Zorluklar bir süre sonra rutine dönüştü, doğa kendi disiplinini öğretti bize.

Köy Komşuluğu ve Paylaşmanın Güzelliği

İlk taşındığımızda köylüler bizi biraz mesafeyle karşıladı.
“Yine mi şehirden gelenler?” der gibi bakıyorlardı.
Ama zamanla o bakışlar yerini gülümsemelere bıraktı.
Komşumuz Ayşe teyze, ilk kış akşamında kapımıza taze ekmekle geldi.
Biz de bahçemizde yetişen ilk domatesleri onlarla paylaştık.
Artık her sabah biri elinde yumurta, diğeri peynirle uğruyor kapımıza.
Köyde paylaşmak, en güzel alışkanlık.

Köyde Yaşam: Beklentiler ve Gerçekler

Köye taşınmadan önce her şeyin kolay olacağını sanıyorduk.
Ama öğrendik ki köyde yaşamak sabır, beceri ve planlama gerektiriyor.

  • Marketler ve kargo servisleri şehre göre çok daha kısıtlı,
  • Altyapı hizmetleri her zaman düzenli değil,
  • Her işi kendin yapmak zorundasın: çim biçmek, budamak, tamir etmek…

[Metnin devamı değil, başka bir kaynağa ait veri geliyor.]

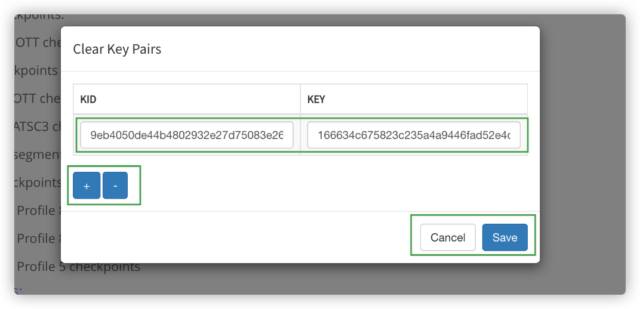Save the clear key pairs
The height and width of the screenshot is (309, 640).
tap(504, 237)
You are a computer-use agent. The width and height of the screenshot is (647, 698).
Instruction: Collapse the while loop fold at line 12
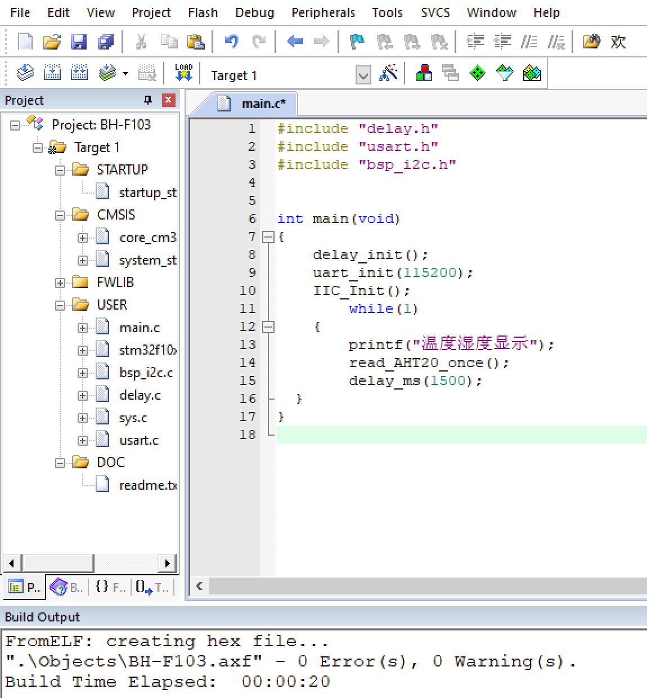point(268,327)
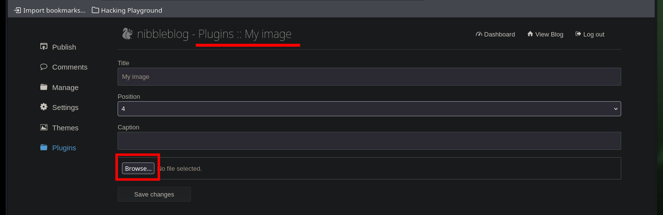Click the Import bookmarks... link
663x215 pixels.
point(50,10)
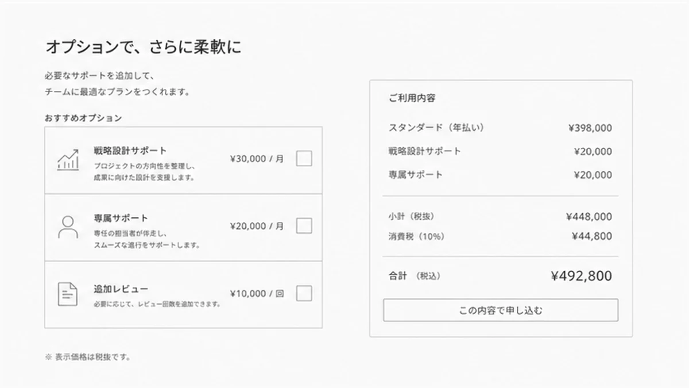689x388 pixels.
Task: Click the ¥20,000 / 月 price label
Action: (257, 226)
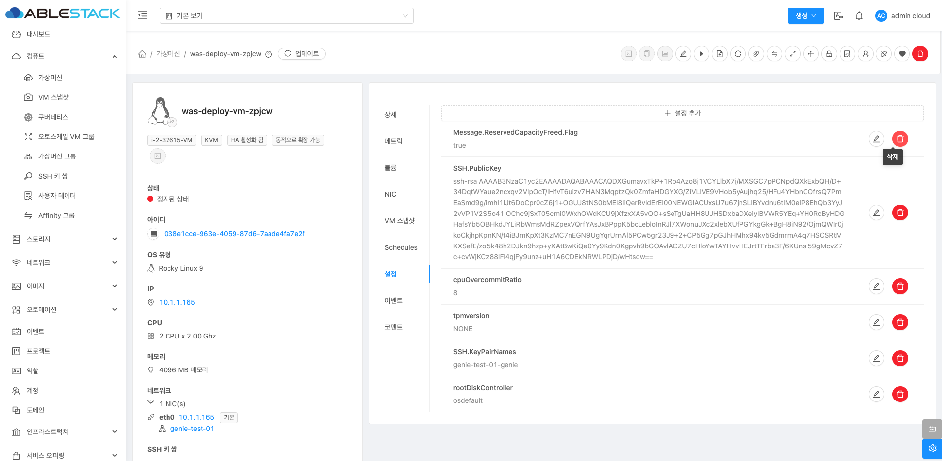This screenshot has width=942, height=461.
Task: Click the paperclip attach icon
Action: tap(756, 54)
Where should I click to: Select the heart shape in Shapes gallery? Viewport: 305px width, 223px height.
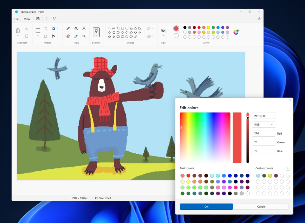click(131, 37)
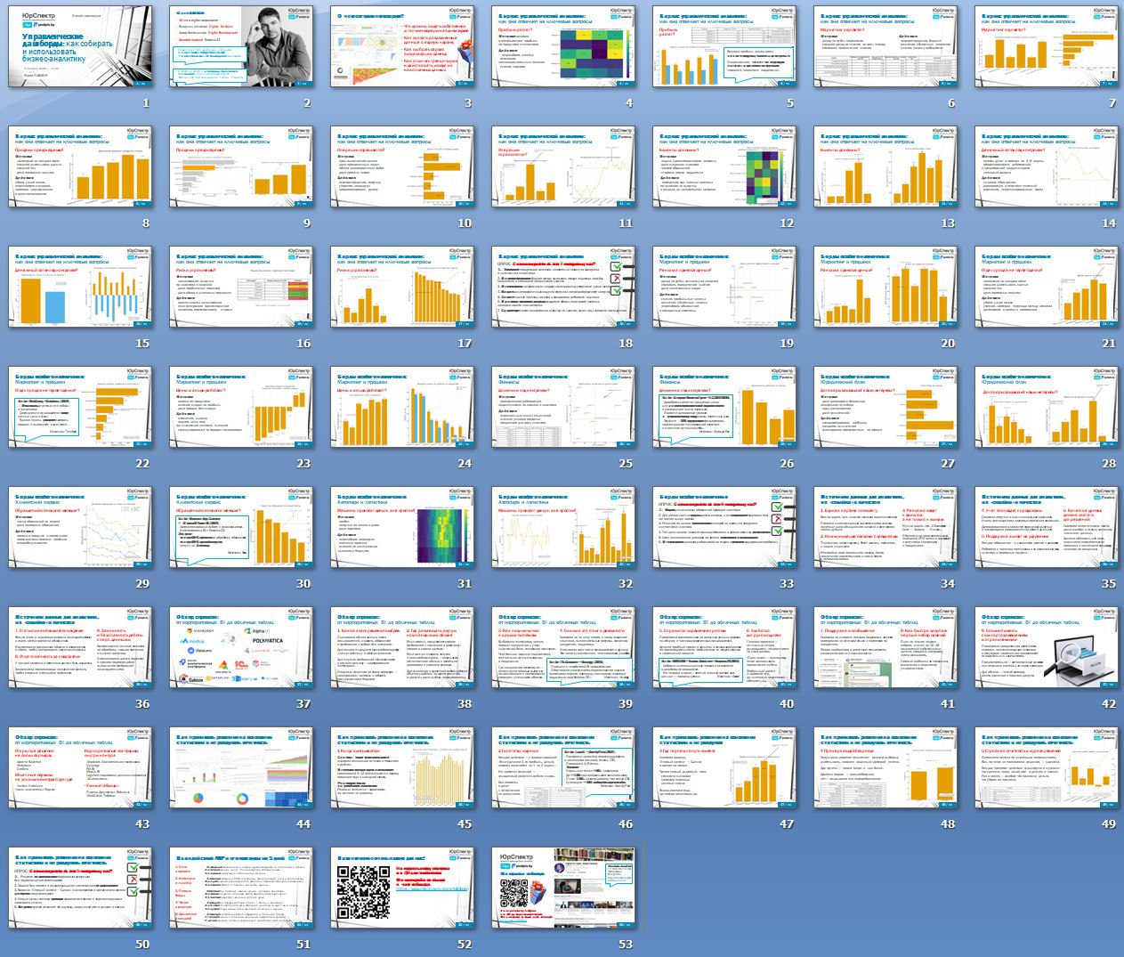Select final slide 53 thumbnail

562,888
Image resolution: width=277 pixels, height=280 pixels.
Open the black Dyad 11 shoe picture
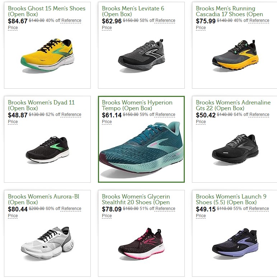click(x=47, y=150)
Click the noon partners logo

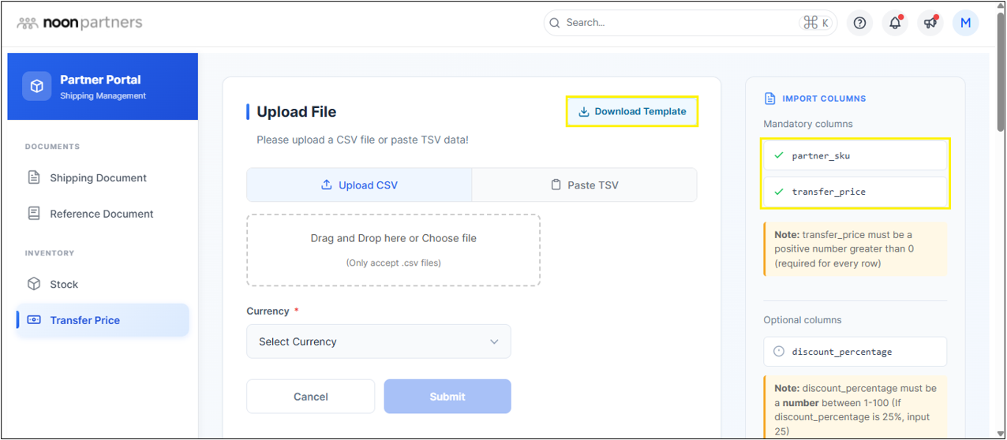point(80,23)
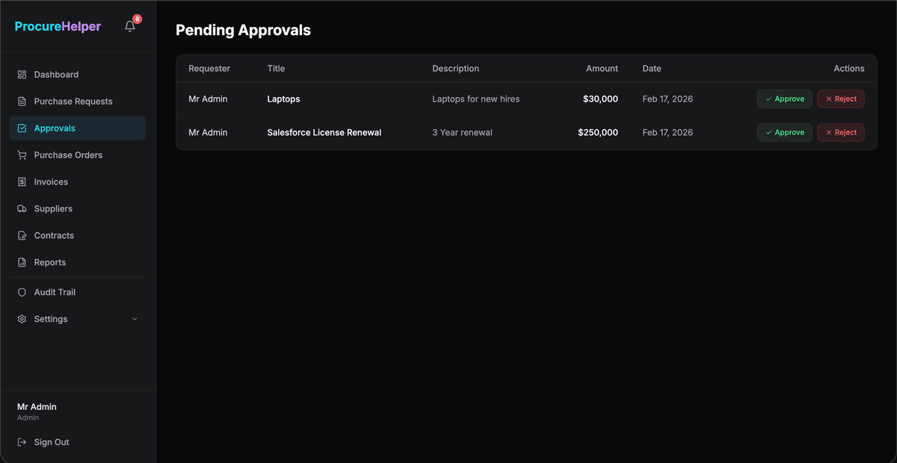The image size is (897, 463).
Task: Click the Sign Out arrow icon
Action: point(22,441)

Ama karşılığında kazandığın huzur, temiz hava ve özgürlük paha biçilemez.

Yeni Hayat, Yeni Benlik

Artık sabahları alarma değil, horoz sesine uyanıyoruz.
Akşamları televizyon karşısında değil, bahçede yıldızları izliyoruz.
Şehirdeyken hafta sonlarını kaçamak gibi yaşardık;
şimdi her günümüz doğanın içinde geçiyor.
Kızım toprakla oynamayı, eşim ekmek yapmayı, ben de domates toplamayı öğrendim.
500 m²’lik bir arsa, bizi sadece köye değil, kendimize de yaklaştırdı.

Bu yazı, şehirden doğaya dönüş hayali kuranlara ilham vermek amacıyla
gerçek bir deneyimden esinlenilerek hazırlanmıştır.